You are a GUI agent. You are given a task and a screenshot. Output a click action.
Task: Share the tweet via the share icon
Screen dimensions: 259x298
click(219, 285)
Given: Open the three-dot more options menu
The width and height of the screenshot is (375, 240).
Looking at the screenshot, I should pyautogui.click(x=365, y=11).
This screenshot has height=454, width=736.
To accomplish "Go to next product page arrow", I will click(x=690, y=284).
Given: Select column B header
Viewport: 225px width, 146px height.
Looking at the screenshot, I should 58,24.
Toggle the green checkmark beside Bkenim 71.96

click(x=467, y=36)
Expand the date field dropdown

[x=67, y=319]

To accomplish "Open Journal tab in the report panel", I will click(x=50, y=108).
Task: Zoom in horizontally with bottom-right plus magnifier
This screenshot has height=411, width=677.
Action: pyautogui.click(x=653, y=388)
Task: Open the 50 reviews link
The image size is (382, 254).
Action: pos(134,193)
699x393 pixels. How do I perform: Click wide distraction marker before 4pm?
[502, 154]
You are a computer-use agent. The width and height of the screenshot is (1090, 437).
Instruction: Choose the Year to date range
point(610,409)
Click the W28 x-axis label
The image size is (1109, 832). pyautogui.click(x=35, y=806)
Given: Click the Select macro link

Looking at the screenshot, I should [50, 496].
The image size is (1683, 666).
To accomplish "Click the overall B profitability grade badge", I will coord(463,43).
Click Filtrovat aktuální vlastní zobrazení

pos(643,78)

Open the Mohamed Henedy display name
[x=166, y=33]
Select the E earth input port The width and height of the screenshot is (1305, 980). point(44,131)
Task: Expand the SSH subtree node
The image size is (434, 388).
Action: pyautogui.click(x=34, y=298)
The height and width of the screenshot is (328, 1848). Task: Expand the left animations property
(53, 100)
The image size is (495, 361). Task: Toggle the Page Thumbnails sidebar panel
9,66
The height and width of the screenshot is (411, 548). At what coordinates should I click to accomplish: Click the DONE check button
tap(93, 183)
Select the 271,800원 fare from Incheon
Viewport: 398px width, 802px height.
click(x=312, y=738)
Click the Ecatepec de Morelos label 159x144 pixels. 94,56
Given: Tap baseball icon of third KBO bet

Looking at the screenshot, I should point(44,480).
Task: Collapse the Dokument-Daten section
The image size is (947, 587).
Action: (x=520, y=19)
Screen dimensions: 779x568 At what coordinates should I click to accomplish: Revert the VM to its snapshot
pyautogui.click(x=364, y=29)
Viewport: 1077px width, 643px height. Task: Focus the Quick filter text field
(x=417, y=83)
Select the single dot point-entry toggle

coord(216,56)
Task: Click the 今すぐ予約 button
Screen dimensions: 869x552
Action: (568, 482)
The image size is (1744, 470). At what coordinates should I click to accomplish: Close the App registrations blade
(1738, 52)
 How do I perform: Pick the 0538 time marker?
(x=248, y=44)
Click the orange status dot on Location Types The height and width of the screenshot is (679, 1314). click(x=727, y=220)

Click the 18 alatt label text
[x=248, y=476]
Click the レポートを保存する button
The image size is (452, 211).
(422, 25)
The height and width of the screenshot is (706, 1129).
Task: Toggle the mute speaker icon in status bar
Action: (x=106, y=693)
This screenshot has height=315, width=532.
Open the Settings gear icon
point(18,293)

EXERCISE: When the word "agent" shows up in a line of the entries, pull that line out.

WRITTEN ANSWER:
You are a GUI agent. You are given a task and a screenshot. Output a click action.
You are a computer-use agent. The width and height of the screenshot is (1090, 437).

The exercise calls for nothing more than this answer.